*Directions*
Everything from the line containing "At what coordinates should I click to accomplish: Click" through the last line of the records must be returned verbatim, and nothing outside that range.

*Supplied material*
-=-=-=-=-
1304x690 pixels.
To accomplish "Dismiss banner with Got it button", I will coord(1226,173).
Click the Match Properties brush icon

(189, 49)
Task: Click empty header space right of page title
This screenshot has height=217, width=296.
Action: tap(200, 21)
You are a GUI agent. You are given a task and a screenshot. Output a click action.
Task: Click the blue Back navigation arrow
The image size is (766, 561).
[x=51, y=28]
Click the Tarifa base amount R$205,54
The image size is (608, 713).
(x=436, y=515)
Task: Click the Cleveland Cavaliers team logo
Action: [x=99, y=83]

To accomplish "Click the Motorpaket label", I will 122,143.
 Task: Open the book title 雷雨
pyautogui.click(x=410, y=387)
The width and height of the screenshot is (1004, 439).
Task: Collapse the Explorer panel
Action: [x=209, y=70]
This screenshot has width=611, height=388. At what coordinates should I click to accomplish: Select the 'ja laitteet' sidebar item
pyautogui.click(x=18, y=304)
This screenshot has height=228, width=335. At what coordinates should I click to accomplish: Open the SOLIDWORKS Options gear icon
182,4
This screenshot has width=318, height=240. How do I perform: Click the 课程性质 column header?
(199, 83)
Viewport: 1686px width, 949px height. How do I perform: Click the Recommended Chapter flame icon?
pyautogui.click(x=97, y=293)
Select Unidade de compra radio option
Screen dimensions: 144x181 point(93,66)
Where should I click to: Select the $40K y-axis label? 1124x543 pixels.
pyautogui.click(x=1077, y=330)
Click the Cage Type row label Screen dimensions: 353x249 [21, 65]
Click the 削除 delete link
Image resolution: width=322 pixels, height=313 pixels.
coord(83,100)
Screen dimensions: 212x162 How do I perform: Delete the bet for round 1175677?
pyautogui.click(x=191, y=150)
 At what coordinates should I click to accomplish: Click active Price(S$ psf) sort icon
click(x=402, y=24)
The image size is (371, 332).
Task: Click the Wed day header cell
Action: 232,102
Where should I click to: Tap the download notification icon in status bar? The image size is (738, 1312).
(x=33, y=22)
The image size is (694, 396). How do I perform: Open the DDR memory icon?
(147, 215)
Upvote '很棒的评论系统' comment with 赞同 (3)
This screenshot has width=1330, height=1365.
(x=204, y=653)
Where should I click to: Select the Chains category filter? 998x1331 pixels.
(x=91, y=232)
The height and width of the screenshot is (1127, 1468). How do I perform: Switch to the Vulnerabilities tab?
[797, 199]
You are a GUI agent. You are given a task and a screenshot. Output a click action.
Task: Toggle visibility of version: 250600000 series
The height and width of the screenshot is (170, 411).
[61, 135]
-=-=-=-=-
*Written response*
 At what coordinates should I click to accomplish: Click active Price(S$ psf) sort icon
click(x=402, y=24)
The image size is (371, 332).
Task: Click the Wed day header cell
Action: 232,102
Where should I click to: Tap the download notification icon in status bar? The image size is (738, 1312).
(x=33, y=22)
The image size is (694, 396). How do I perform: Open the DDR memory icon?
(147, 215)
Upvote '很棒的评论系统' comment with 赞同 (3)
This screenshot has width=1330, height=1365.
(x=204, y=653)
Where should I click to: Select the Chains category filter? 998x1331 pixels.
(x=91, y=232)
The height and width of the screenshot is (1127, 1468). How do I perform: Switch to the Vulnerabilities tab?
[797, 199]
You are a GUI agent. You are given a task and a screenshot. Output a click action.
Task: Toggle visibility of version: 250600000 series
The height and width of the screenshot is (170, 411).
[61, 135]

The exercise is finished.